Zeitsprung

Stillstand und Bewegung - Stillleben und Dokument

Eisenach in Fotografien von Ulrich Kneise 

Vor nunmehr bald 30 Jahren wurde es dem „Volk der DDR“ zu eng in seiner Nische. Es drängte nach Veränderung und schaffte sie mit Disziplin und „deutscher Gründlichkeit“: Das sozialistische Wirtschaftssystem kollabierte in den Fesseln seiner Ideologie. Das machte den Weg frei für unbestritten einmalige Veränderungen, auch in Thüringen. Viele konnten das Beste aus dieser Situation machen. Andere hingegen fühlten sich benachteiligt und ausgegrenzt.

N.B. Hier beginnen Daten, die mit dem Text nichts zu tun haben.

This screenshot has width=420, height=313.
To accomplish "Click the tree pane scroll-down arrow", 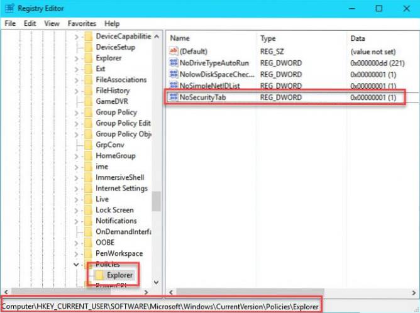I will pyautogui.click(x=157, y=283).
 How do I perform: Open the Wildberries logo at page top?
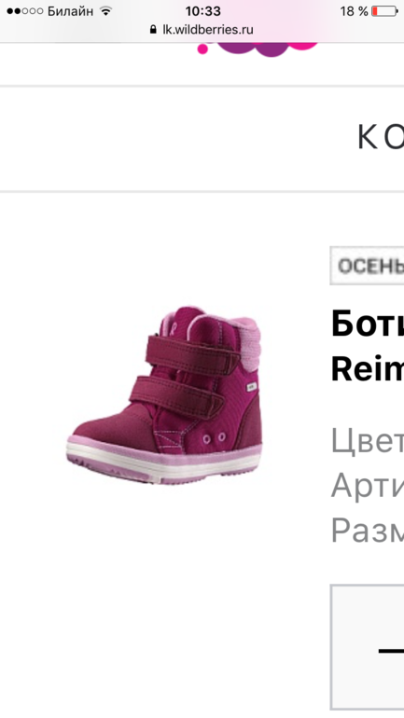258,49
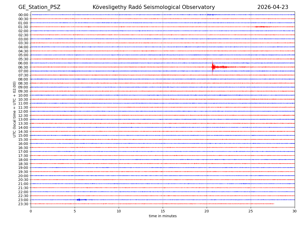Click the 18:00 row time label
This screenshot has width=307, height=230.
[23, 160]
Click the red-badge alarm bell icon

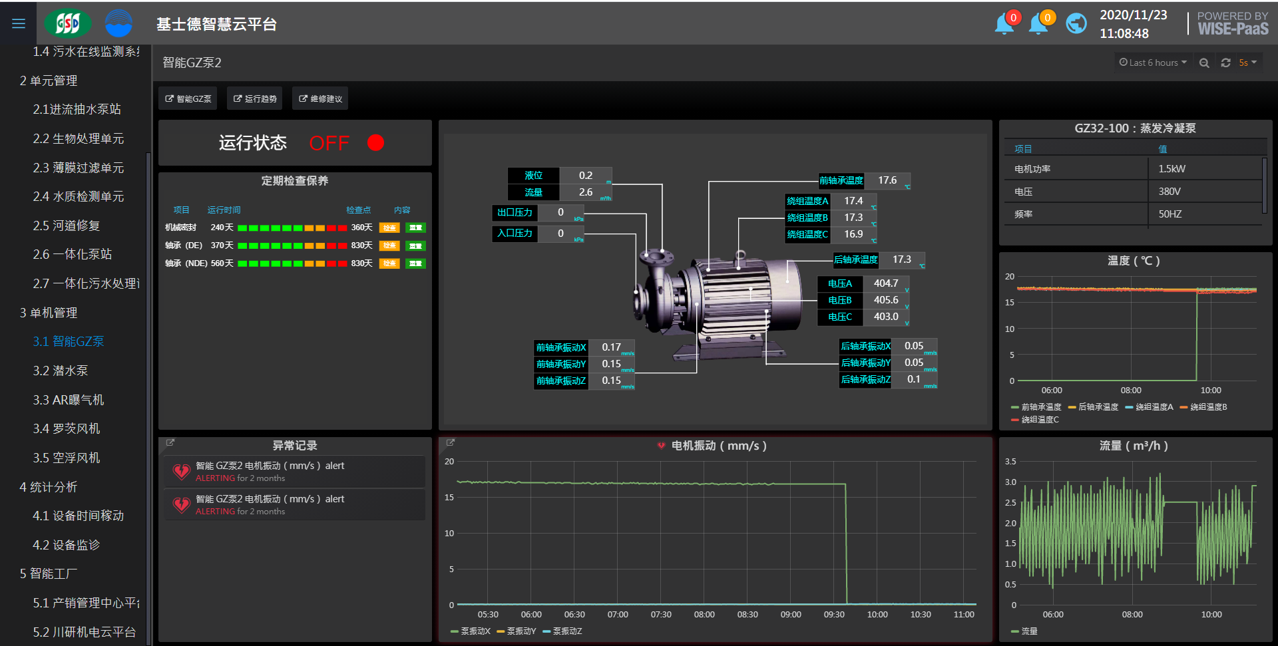[x=1004, y=24]
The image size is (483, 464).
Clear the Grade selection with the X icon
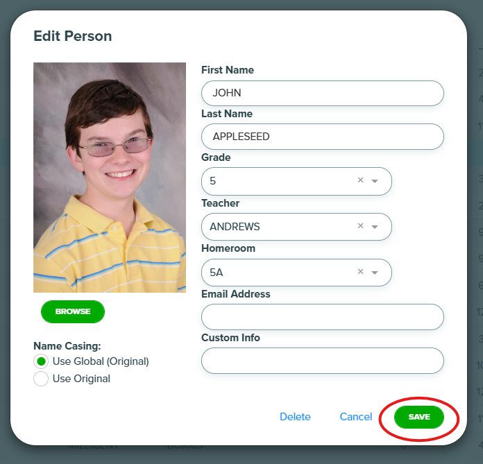[360, 180]
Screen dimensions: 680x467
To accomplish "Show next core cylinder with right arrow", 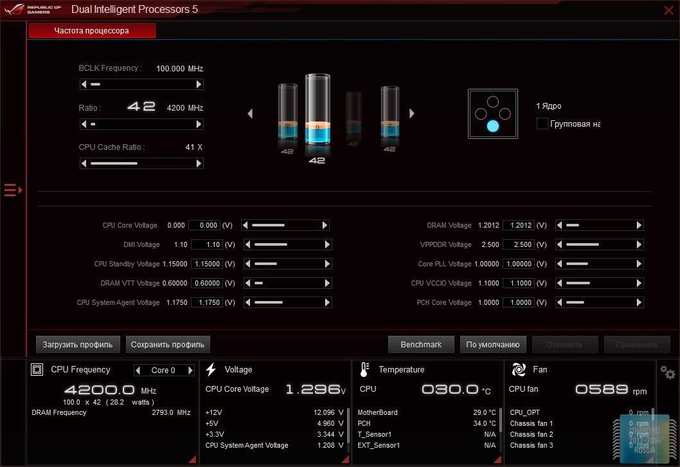I will [x=412, y=114].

Vieles wurde zurecht verworfen und manches nostalgisch Verklärte erneut herbei gesehnt… 

1994 veröffentlichte Ulrich Kneise sein Projekt „Zeitsprung“; Bilder aus Eisenach, aufgenommen zwischen 1985 und 1994. Buch und Ausstellung fanden bundesweit Verbreitung und Anerkennung. „Kneise beschränkte sich darauf, den Epochenumbruch des Jahres 1989 im eng umrissenen heimischen Terrain visuell festzumachen. An einer gesamt-ostdeutschen, allegorisch gerafften Perspektive ist er nicht interessiert. Er bevorzugt die persönliche Bindung, das eigene Betroffensein. Aber gerade dadurch wird die hart ausleuchtende Tiefenschärfe beträchtlich. Dem bisweilen aufkommenden Schauder bei aller Tristesse in dieser Ab- und Umbruchslandschaft steht Kneises humaner Impetus entgegen…“ (Helmut Nitzschke, Autor der Literaturzeitschrift „Palmbaum“). 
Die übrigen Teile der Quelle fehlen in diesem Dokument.